Le Nouveau Courrier bientôt suspendu dans sa version papier en Côte d'Ivoire ? Peut-être. Le Conseil national de la presse, organe de répression du régime Ouattara, vient de nous coller un blâme. Et il l'explique dans un courrier.

"Vous publiez à la page 02 de votre parution numéro 502 du jeudi 26 avril 2012, une contribution de Monsieur Roger Gballou, intitulée : «FPI : La convention de toutes les espérances». A la lecture, le Conseil National de la Presse (CNP) relève ceci : «Le 29 avril 2012, le parti politique de Laurent Gbagbo tient une convention, un an après le coup d’Etat qui emporta son régime».
Le CNP condamne ces écrits qui violent son communiqué n°014/CNP/DP/SG en date du 21 septembre 2011, dans lequel il vous est interdit de publier des écrits relevant de la manipulation des faits et de la réalité. Le CNP vous rappelle que Monsieur Alassane Dramane Ouattara, Président de la République de Côte d’Ivoire, exerce son mandat actuel des suites d’élections démocratiques reconnues par la communauté nationale et internationale et, pour lequel, il a été officiellement investi. Vous écopez ainsi d’un blâme pour le manquement susmentionné."

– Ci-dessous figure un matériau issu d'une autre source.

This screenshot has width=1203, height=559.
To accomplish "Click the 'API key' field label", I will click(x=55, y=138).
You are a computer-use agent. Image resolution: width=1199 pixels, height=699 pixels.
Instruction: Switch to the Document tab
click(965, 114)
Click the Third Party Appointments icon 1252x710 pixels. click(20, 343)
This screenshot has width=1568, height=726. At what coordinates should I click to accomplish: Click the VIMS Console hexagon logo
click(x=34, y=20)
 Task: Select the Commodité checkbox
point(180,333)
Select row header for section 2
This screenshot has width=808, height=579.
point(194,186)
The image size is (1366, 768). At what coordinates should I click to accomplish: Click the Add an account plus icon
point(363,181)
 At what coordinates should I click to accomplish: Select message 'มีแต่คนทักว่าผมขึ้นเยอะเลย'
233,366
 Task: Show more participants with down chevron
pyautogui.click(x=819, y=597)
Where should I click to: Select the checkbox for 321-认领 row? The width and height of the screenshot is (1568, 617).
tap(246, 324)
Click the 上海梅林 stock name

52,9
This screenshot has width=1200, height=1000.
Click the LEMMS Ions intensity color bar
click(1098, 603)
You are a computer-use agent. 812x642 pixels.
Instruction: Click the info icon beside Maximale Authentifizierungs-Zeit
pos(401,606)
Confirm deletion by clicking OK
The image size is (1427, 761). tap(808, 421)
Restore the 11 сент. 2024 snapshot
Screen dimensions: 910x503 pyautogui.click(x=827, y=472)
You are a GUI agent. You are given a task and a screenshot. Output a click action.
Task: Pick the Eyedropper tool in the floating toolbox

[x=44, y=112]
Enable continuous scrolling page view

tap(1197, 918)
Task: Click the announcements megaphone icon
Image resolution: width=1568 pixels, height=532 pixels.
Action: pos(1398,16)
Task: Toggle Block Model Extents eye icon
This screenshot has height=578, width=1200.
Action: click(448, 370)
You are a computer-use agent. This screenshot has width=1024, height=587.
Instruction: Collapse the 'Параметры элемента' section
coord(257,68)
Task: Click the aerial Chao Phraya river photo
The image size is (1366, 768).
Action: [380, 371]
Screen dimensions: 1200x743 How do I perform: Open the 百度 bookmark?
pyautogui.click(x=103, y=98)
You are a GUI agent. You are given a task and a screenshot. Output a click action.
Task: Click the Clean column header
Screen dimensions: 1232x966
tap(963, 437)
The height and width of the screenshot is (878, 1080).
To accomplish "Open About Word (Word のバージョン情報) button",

Dont acte. Il est toutefois loisible de constater que le CNP s'empêtre dans ses théories. Ouattara n'a pas fait de coup d'Etat puisqu'il a été "officiellement investi". Le souci avec ce pan de l'histoire officielle est qu'il a pris le pouvoir par les armes le 11 avril 2011, et a été investi le 21 mai 2011. Il a pris le pouvoir sans être reconnu par "la communauté nationale", incarnée par le Conseil constitutionnel. Qui l'a par la suite investi en endossant les résolutions de l'Union africaine, sans revenir sur sa décision donnant Laurent Gbagbo vainqueur des élections.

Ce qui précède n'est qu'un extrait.